O cardápio de emissão bancária contém basicamente três títulos indexados ao IPCA: Certificado de Depósito Bancário (CDB); Letra de Crédito Imobiliário (LCI) e Letra de Crédito do Agronegócio (LCA). São títulos que remuneram o investidor com IPCA mais uma taxa de juro.
“Com a Selic alta (13,75% ao ano), todos esses papeis estão com taxas bastante atraentes”, avalia Allam Barros. O especialista da Blue3 diz que os três ativos contam com a cobertura do FGC (Fundo Garantidor de Crédito), para valores até R$ 250 mi), sendo que a LCI e a LCA têm ainda a isenção de imposto de renda sobre o rendimento.
Outro ponto importante, para o especialista, é a liquidez, para quem pretende fazer resgates antes do vencimento. “O CDB indexado ao IPCA, ao contrário do atrelado ao CDI, oferece liquidez só no vencimento”, afirma. Se houver resgate antes, passará por recálculo do valor, pela marcação a mercado, no mercado secundário, com alguma possível perda.
O especialista lembra que, para quem precisa de liquidez diária, existem opções de CDBs, LCIs e LCAs indexados aos CDI. Só que com rentabilidade pouco menor. “Tempo, risco e retorno caminham para o mesmo lado.”
Zucchi Meneghel, especialista em renda fixa da Valor Investimentos, aponta também como opções interessantes “as debêntures, que rendem IPCA mais prêmio, normalmente isentas de imposto de renda”. É uma referência às debêntures incentivadas, vinculadas a projetos de infraestrutura, como transportes e logística.
A rentabilidade média dessas debêntures gira em torno de IPCA mais 5,80% a 6,00% ao ano. “É uma taxa próxima da do Tesouro IPCA, só que o rendimento da debênture incentivada é isento de imposto de renda.”
Grosso modo, por uma conta grosseira e simples, equivaleria a uma taxa em torno de 7,00% a 7,30% que o título estaria pagando se não houvesse isenção tributária sobre o rendimento.

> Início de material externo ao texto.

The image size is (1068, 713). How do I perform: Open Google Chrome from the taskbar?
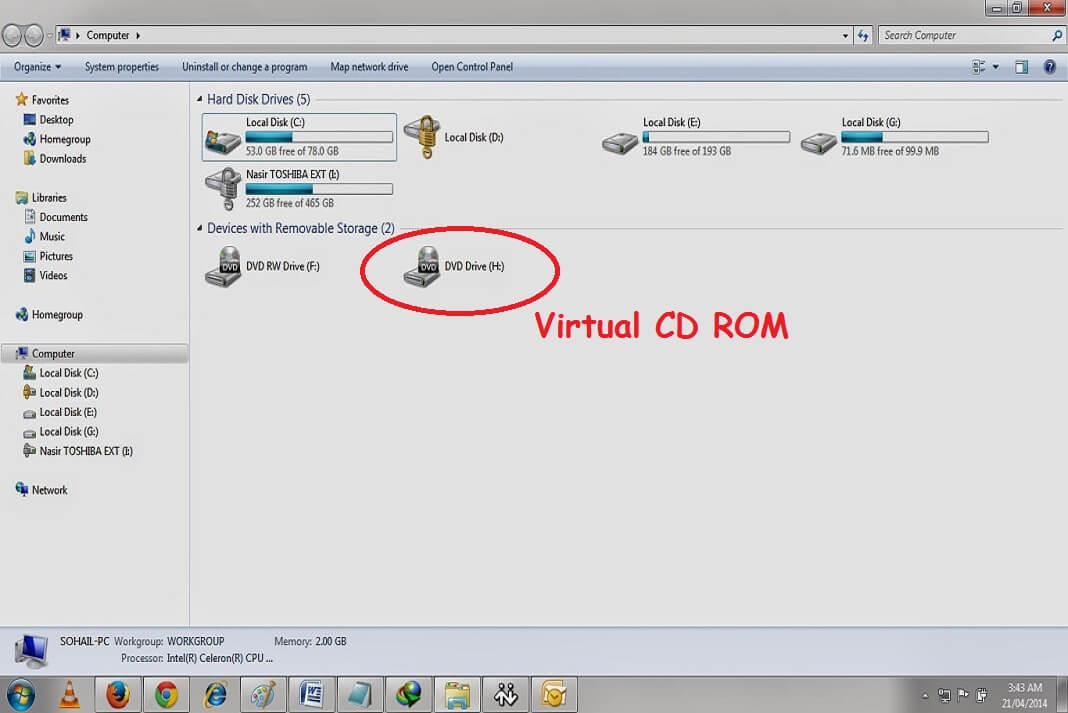(x=166, y=695)
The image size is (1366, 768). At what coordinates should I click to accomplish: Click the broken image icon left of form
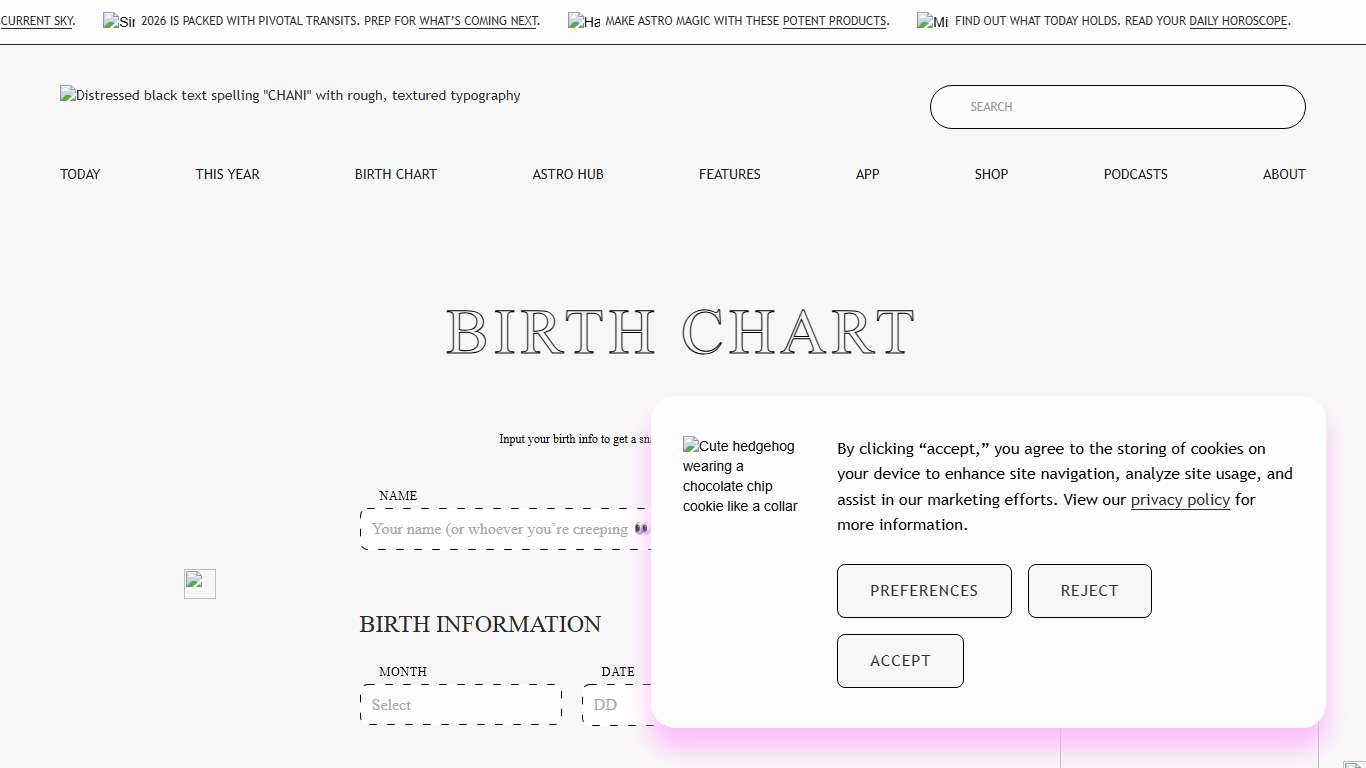point(200,584)
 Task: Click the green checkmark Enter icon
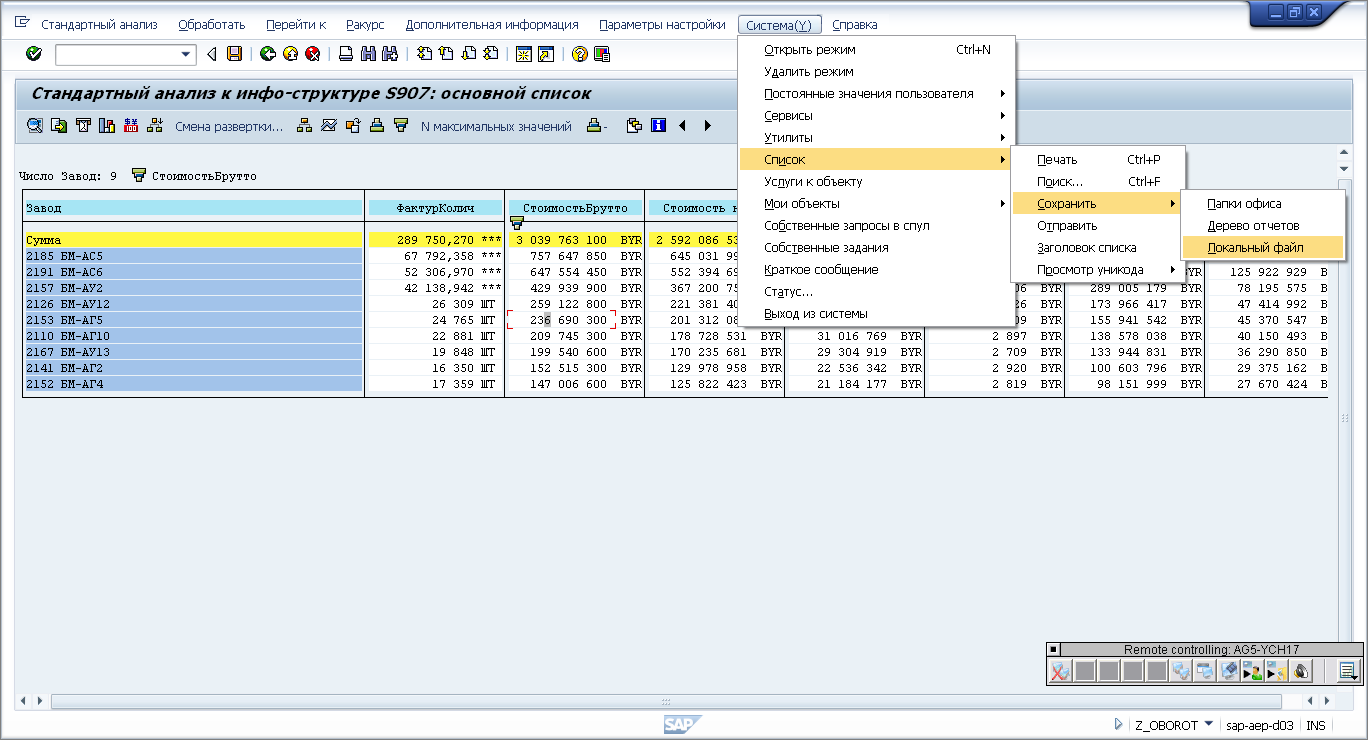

Os títulos do Tesouro são tributados por alíquotas que variam de 22,50% a 15%, com intermediárias de 20% e 17,50%, de acordo com o prazo.
Allam Barros chama a atenção para o risco de crédito, ou à possibilidade de não ter o dinheiro de volta, para quem pretende investir em debênture. “É preciso não se esquecer de que está emprestando dinheiro para a empresa que emitiu a debênture”, alerta. Sem a cobertura do FGC.
Zucchi Meneghel recomenda uma análise criteriosa da empresa e escolher a com rating (nota de classificação de risco) elevado, do tipo triple A ou duplo A+, com duration máximo de cinco anos.